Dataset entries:
----

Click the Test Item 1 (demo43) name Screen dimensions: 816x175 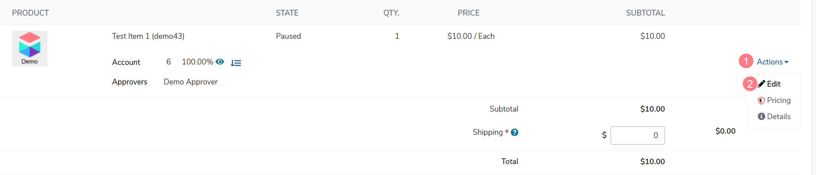pos(148,36)
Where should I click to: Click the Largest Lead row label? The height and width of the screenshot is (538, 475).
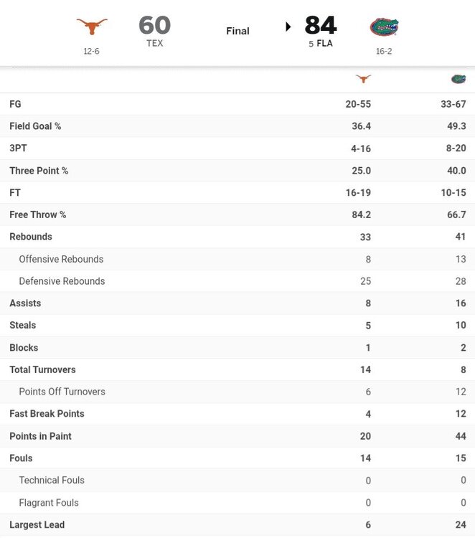click(x=37, y=524)
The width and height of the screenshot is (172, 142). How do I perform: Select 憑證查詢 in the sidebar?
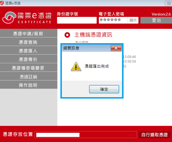tap(28, 42)
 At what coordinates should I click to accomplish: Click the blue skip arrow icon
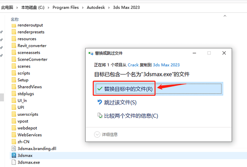99,102
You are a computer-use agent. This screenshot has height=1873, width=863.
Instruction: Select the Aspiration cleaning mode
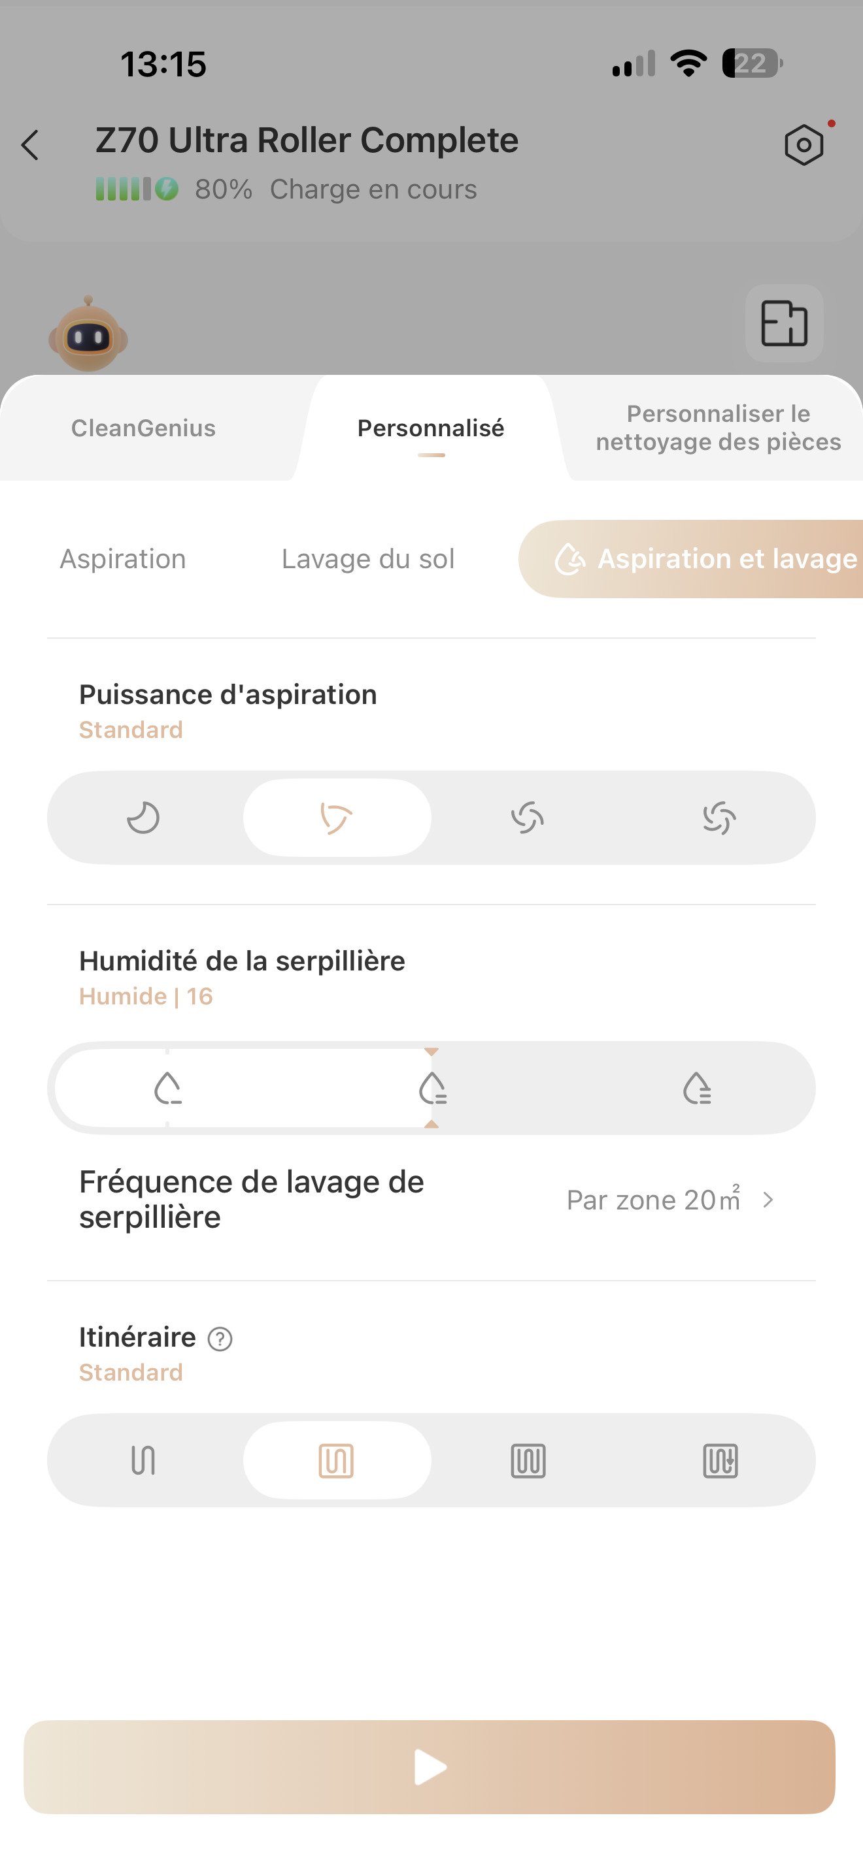point(123,559)
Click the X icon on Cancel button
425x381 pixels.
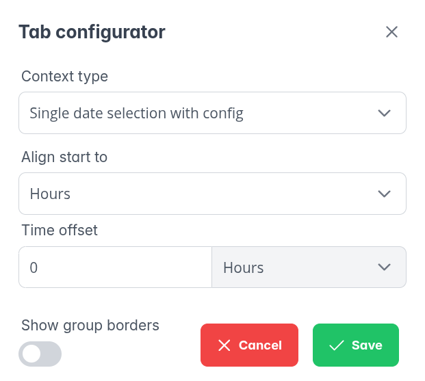[x=224, y=345]
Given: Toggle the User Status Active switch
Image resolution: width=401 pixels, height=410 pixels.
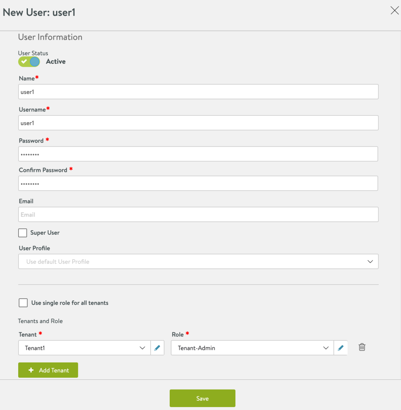Looking at the screenshot, I should [x=29, y=62].

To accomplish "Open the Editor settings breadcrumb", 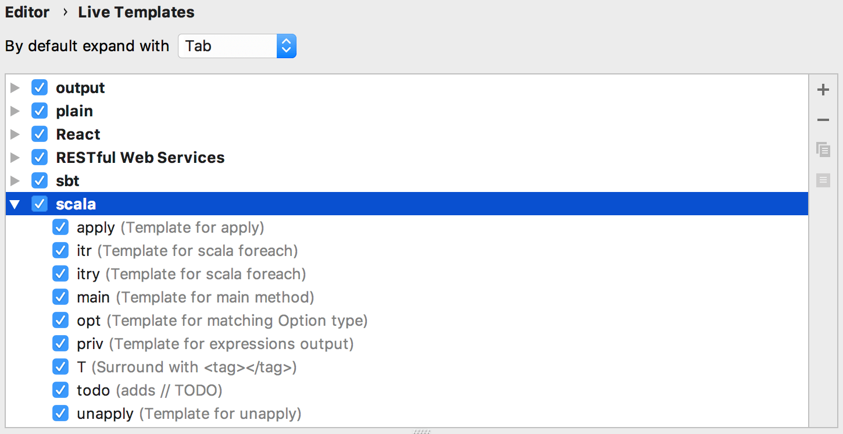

----

Requirement:
Repeat exactly the lines from the one containing "You are a computer-use" through the last line of the records above, both included, and leave out the pictures.

Result of the task:
You are a computer-use agent. This screenshot has height=1873, width=863.
Instruction: Select the Aspiration cleaning mode
point(123,559)
Click the X icon on Cancel button
425x381 pixels.
[x=224, y=345]
Given: Toggle the User Status Active switch
Image resolution: width=401 pixels, height=410 pixels.
Looking at the screenshot, I should [x=29, y=62].

To accomplish "Open the Editor settings breadcrumb", 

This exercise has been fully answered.